(Stored dataset items)

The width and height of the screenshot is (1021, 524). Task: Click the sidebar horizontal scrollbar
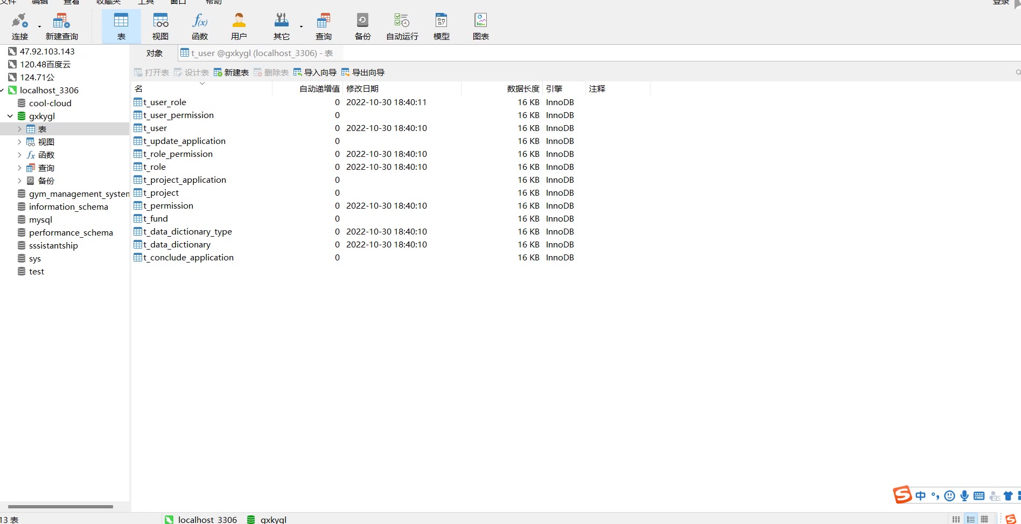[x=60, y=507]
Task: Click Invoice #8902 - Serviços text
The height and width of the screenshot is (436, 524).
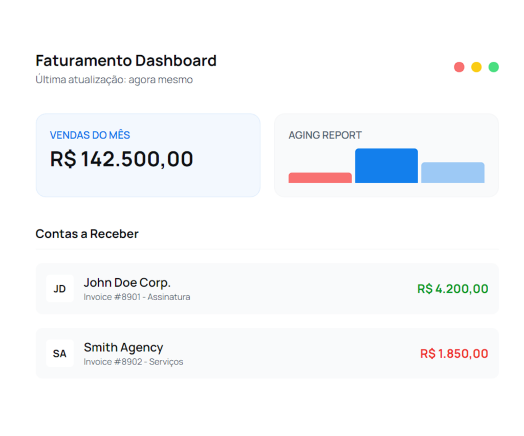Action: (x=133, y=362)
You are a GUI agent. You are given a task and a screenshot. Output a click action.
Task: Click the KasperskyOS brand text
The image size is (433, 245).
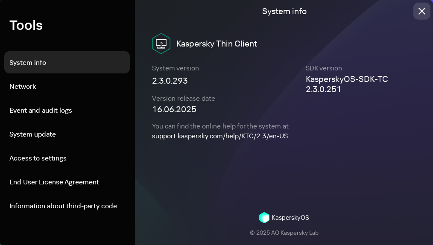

_CHALLENGE:_ Copy out every line of the entries above word for word, leaving out the pictures.

_TASK RESULT:_
The width and height of the screenshot is (1021, 524). Task: Click the sidebar horizontal scrollbar
[x=60, y=507]
Task: Click Invoice #8902 - Serviços text
The height and width of the screenshot is (436, 524).
Action: (x=133, y=362)
You are a GUI agent. You are given a task and a screenshot. Output a click action.
Task: Click the KasperskyOS brand text
The image size is (433, 245).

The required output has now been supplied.